Tuesday, September 11, 2007

Tuesday, September 11, 2007

Today’s text

Luke 14:27

“Whoever does not carry the cross and follow me cannot be my disciple.”

Prayer

What is this cross I am to carry, Jesus? Do I know; will I ever? And why do I feel care slipping from my soul?

I have never believed that you call us to soul killing labor or lonely isolation that drains us of the spark of joy. Surely, struggle marks our life in you, since your ways are not ours. And it takes a lifetime of struggle to know them; even then we know next to nothing.

But I have long thought that even the crosses we carry, in their own way, stir faith, hope and love in us--and joy, that joy in giving and serving we know in moments when we are truly alive and vibrant. Such life is your desire for us.

I hunger for this buoyancy because joy slips through my fingers and my heart languors. But I wonder: is this yearning for elusive joy an avoidance of the labor to which you call me? Or is it a holy whisper telling me I am going the wrong way--that the cross that drains care from my soul is not mine to bear? I just don’t know.

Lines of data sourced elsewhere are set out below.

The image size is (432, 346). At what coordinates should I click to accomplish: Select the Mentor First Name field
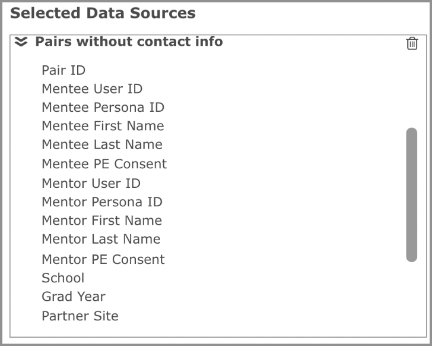[x=101, y=220]
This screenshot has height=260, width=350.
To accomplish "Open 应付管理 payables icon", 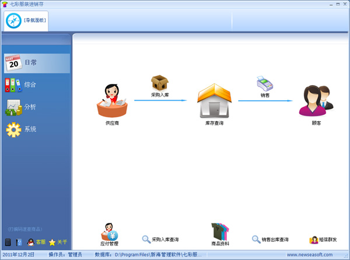I will [109, 232].
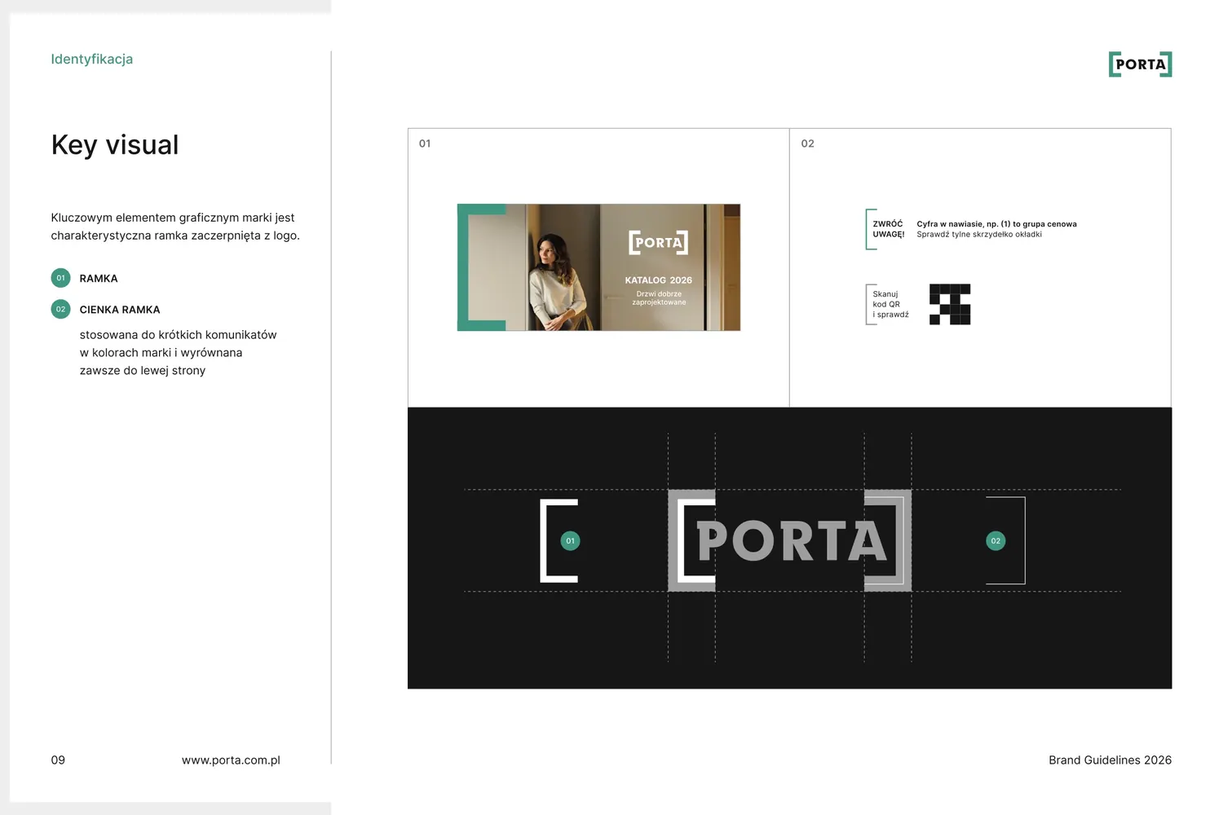Select the 02 marker inside the thin bracket
The height and width of the screenshot is (815, 1223).
click(996, 540)
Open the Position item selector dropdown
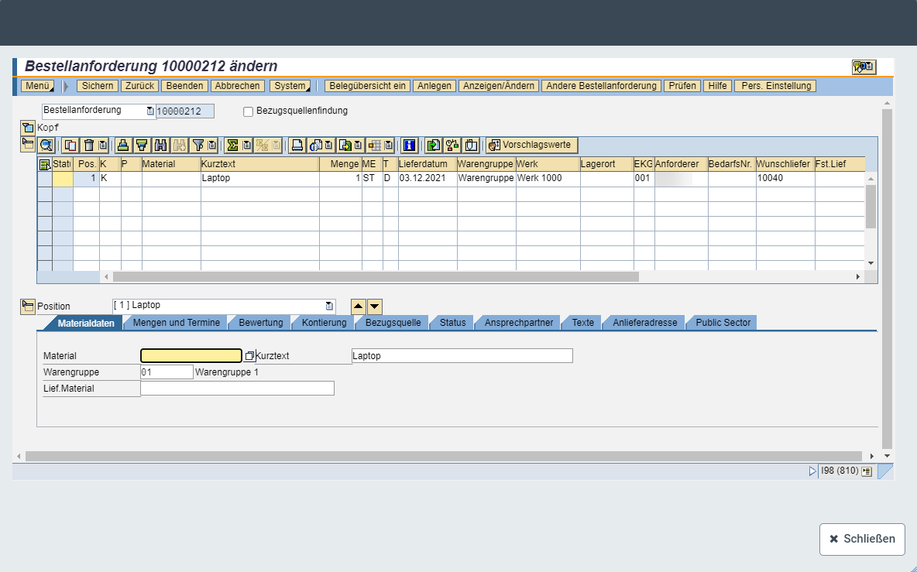Viewport: 917px width, 572px height. tap(329, 306)
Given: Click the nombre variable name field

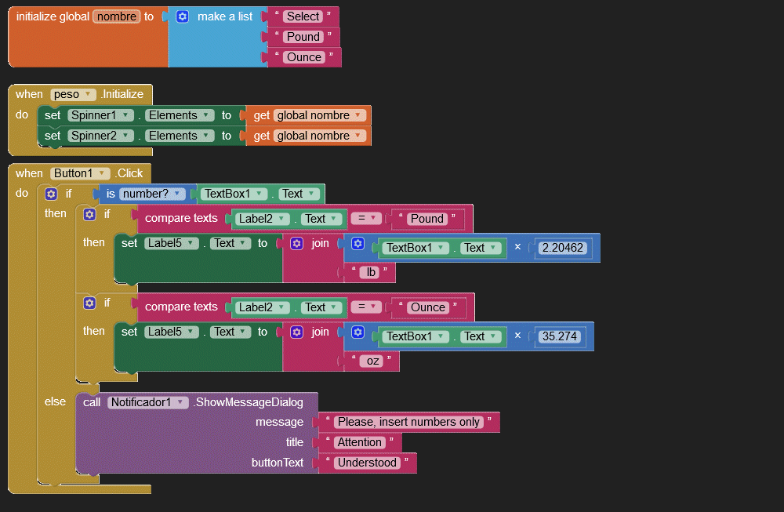Looking at the screenshot, I should coord(116,16).
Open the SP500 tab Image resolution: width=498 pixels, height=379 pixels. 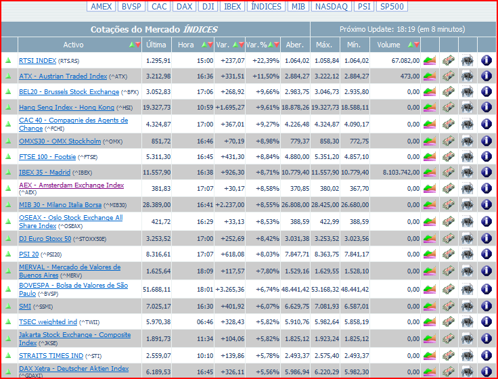click(x=394, y=6)
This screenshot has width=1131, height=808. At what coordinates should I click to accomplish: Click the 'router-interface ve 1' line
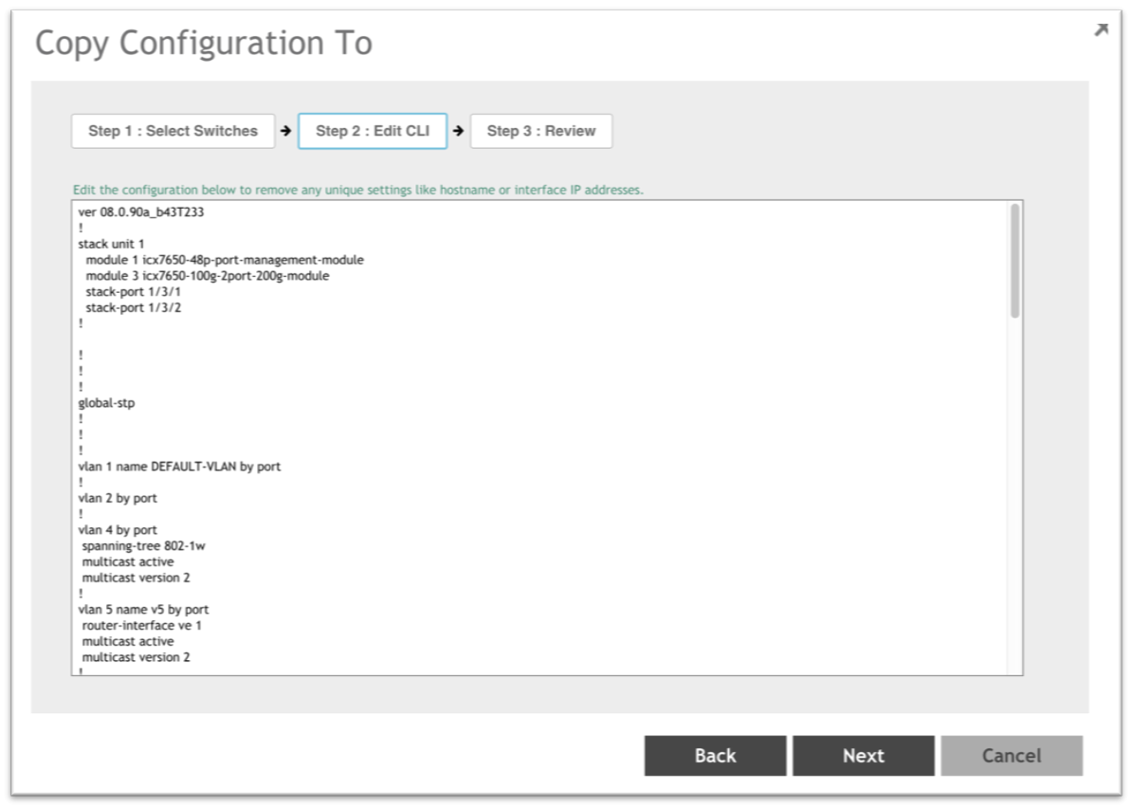(x=141, y=626)
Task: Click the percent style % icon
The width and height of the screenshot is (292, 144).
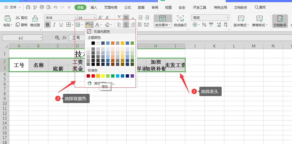Action: [204, 25]
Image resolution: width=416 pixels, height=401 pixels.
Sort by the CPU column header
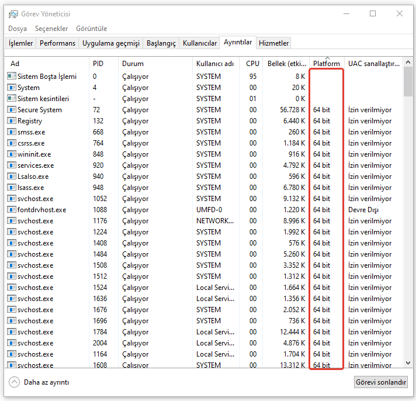[x=252, y=64]
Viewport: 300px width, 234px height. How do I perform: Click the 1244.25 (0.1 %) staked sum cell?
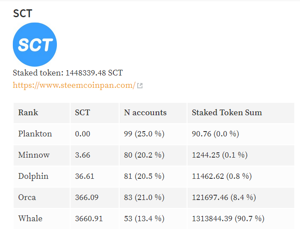click(241, 155)
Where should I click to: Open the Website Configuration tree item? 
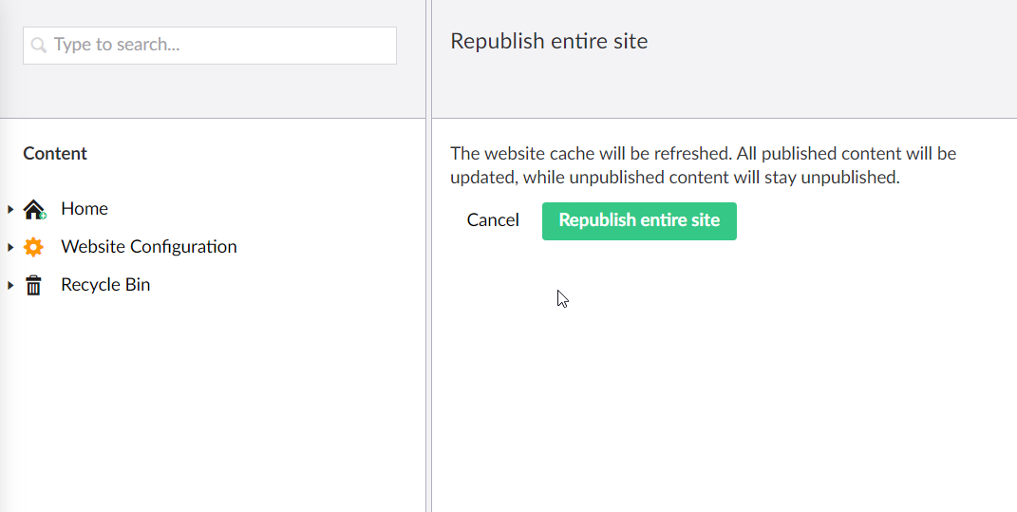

All I know is that I need you, your presence, your nearness, your tenderness, your help my brother. Without you, I can carry nothing, certainly not the cross of divine love for the world that you bore in and out of troubled days.

Grant us clear vision of how we may best follow you, Jesus. And let our hearts drink the joy of your nearness, especially when we lose our way and lonely questions close upon us.